Scaling up or vertical scaling?
Moving to a more powerful machine
Scaling out or horizontal scaling?
Distributing the load across multiple smaller machines
What are Elastic systems? And when are they useful?
Automatically add computing resources when detected load increase.
Quite useful if load is unpredictable.
What are the three design principles for software systems in terms of maintainability?
- Operability
- Simplicity
- Evolvability
What is Operability?
Make it easy for operation teams to keep the system running.
Data systems can do the following to make routine tasks easy e.g.
- Providing visibility into the runtime behavior and internals of the system, with good monitoring.
- Providing good support for automation and integration with standard tools.

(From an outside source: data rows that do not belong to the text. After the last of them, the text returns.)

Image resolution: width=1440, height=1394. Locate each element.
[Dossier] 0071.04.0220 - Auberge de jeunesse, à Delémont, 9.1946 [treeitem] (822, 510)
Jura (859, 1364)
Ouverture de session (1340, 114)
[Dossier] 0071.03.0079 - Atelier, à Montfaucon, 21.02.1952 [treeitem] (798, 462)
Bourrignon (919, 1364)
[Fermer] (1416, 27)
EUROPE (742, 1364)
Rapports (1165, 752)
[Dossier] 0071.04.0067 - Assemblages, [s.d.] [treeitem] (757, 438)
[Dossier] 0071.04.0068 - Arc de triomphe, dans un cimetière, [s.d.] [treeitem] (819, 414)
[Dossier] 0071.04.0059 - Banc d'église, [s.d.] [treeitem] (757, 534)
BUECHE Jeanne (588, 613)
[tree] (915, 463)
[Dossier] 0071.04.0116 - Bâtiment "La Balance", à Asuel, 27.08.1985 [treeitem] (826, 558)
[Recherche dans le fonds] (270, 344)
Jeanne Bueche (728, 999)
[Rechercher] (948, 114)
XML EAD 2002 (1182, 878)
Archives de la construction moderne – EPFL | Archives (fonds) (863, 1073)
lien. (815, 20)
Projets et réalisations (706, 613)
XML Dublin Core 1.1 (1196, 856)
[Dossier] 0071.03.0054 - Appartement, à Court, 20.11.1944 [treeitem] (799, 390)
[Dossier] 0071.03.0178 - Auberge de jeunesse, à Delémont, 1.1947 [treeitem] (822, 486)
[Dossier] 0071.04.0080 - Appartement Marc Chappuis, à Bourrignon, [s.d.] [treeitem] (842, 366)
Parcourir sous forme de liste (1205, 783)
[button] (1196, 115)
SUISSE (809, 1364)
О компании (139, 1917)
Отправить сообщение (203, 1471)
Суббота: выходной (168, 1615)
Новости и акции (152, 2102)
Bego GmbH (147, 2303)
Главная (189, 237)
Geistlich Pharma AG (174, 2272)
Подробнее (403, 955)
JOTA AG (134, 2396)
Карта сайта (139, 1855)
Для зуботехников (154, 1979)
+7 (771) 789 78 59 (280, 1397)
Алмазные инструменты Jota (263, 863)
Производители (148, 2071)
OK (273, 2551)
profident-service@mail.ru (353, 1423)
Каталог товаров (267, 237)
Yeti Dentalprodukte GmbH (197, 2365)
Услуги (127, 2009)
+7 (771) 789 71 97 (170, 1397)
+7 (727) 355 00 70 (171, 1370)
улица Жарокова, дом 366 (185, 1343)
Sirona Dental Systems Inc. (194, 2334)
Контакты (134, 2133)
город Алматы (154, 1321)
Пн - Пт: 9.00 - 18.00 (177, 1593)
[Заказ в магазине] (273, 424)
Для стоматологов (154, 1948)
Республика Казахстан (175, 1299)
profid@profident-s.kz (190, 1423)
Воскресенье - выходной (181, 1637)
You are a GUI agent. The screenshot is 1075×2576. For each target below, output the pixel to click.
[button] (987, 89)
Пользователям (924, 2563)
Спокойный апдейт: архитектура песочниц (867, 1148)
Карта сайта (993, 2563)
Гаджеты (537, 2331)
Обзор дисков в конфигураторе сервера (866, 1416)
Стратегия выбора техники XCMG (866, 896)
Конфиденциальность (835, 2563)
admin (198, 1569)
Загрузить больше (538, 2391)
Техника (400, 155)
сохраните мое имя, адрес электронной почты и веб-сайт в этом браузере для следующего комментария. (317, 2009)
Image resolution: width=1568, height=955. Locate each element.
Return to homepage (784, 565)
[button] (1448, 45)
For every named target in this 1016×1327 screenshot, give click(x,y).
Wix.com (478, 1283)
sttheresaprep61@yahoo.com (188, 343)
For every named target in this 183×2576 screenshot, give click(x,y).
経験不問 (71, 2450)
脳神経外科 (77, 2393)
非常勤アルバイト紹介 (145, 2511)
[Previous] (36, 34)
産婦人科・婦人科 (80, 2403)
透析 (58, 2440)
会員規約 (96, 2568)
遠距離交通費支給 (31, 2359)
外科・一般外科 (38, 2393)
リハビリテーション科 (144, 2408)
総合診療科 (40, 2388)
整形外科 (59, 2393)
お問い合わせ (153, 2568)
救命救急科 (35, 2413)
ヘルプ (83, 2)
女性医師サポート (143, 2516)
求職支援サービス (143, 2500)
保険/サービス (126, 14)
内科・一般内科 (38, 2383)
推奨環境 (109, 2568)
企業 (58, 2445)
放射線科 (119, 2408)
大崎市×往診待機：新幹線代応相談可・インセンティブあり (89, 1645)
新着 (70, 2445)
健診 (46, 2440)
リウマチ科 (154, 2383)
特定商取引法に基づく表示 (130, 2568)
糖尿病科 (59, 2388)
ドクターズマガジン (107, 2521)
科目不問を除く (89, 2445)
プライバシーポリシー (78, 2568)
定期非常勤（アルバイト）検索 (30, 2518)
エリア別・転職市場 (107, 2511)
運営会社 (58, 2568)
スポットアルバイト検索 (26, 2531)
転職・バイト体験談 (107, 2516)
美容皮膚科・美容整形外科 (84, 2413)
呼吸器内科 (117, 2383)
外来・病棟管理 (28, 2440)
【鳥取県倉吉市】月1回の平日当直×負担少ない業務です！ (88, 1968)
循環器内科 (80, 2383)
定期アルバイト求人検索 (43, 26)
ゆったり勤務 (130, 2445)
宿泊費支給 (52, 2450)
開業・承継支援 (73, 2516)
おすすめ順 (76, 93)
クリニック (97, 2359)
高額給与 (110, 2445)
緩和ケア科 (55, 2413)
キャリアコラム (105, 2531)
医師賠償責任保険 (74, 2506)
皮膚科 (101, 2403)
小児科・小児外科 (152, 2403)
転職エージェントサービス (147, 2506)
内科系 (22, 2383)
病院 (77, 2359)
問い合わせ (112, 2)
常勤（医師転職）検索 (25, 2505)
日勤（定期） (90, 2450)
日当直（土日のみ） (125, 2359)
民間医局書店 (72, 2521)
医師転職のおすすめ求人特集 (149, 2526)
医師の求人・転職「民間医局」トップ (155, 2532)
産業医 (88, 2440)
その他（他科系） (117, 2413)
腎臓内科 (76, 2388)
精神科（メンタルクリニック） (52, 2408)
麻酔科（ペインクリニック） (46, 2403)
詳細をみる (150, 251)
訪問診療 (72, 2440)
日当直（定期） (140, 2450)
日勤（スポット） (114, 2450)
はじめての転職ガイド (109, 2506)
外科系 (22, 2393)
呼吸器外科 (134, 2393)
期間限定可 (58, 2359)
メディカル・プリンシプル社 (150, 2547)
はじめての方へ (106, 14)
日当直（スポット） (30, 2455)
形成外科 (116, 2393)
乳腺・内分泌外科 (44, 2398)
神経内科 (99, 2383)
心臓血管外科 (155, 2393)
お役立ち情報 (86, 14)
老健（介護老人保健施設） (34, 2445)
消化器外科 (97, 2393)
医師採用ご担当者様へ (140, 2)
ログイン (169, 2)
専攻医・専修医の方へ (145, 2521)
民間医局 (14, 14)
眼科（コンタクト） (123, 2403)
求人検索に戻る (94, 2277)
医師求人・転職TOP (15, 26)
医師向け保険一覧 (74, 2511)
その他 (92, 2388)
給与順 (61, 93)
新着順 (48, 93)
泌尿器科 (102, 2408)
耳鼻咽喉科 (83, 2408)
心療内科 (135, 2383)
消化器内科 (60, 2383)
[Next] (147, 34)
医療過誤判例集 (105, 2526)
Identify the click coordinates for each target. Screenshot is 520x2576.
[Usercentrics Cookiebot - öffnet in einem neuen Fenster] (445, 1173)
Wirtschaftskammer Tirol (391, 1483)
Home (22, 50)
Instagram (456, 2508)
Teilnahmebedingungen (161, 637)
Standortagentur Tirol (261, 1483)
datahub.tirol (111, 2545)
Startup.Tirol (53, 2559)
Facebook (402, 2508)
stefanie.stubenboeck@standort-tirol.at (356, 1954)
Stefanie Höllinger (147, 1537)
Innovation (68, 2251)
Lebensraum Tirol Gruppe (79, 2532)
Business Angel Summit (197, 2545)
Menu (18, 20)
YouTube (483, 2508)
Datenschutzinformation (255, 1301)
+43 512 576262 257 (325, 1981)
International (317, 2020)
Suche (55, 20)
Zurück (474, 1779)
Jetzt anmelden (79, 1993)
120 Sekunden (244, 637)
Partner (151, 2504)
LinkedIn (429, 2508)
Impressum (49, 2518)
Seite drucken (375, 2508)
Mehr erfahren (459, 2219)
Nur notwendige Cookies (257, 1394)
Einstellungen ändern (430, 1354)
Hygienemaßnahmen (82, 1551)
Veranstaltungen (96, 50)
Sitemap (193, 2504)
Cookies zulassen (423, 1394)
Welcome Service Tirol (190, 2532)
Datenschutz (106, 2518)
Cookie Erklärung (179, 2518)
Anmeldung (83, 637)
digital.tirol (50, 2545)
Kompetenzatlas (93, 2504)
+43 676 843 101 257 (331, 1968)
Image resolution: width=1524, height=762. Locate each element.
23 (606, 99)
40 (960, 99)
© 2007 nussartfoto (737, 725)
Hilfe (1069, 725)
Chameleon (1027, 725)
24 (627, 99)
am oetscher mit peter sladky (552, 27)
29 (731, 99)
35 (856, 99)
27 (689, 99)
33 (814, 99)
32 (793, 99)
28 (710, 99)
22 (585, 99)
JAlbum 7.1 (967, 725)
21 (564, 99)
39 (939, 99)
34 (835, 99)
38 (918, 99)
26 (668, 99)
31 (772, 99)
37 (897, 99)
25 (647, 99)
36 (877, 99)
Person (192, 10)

- Providing good documentation and easy-to-understand operational model (“If I do X, Y will happen”).
- Self-healing where appropriate, but also giving administrators manual control over the system state when needed.
What is Simplicity?
Easy for new engineers to understand the system by removing as much complexity as possible.
What is Evolvability?
Make it easy for engineers to make changes to the system in the future.
What are functional and nonfunctional requirements?
- Functional requirements: what the application should do
- Nonfunctional requirements: general properties like security, reliability, compliance, scalability, compatibility and maintainability.
What is the difference between Latency and response time?
The response time is what the client sees. Always measured on client side.
Latency is the duration that a request is waiting to be handled.
When we measure response time, what is a better metric than average response time? And why?
Percentiles are a metric than average response time as percentiles tells how many users actually experienced that delay
- Median (50th percentile or p50). Half of user requests are served in less than the median response time, and the other half take longer than the median
- Percentiles 95th, 99th and 99.9th (p95, p99 and p999) are good to figure out how bad your outliners are.
What are the common percentiles measures used for response time?
- Median (50th percentile or p50). Half of user requests are served in less than the median response time.
- Percentiles 95th, 99th and 99.9th (p95, p99 and p999) are good to figure out how bad your outliners are.
Give an example of using 99.99 percentile as a measure of response time? And why is not common practice?
Amazon uses 99.9th percentile for response time requirements for internal services because the customers with the slowest requests often have the most data.
What accounts for large part of response times at high percentiles? And why are high percentiles not common practice?
Queueing delays often account for large part of the response times at high percentiles.
Optimizations are expensive at high percentiles.
What are SLOs and SLAs?
Service level objectives (SLOs) and service level agreements (SLAs) are contracts that define the expected performance and availability of a service. These metrics set expectations for clients of the service and allow customers to demand a refund if the SLA is not met.
An SLA may state the median response time to be less than 200ms and a 99th percentile under 1s.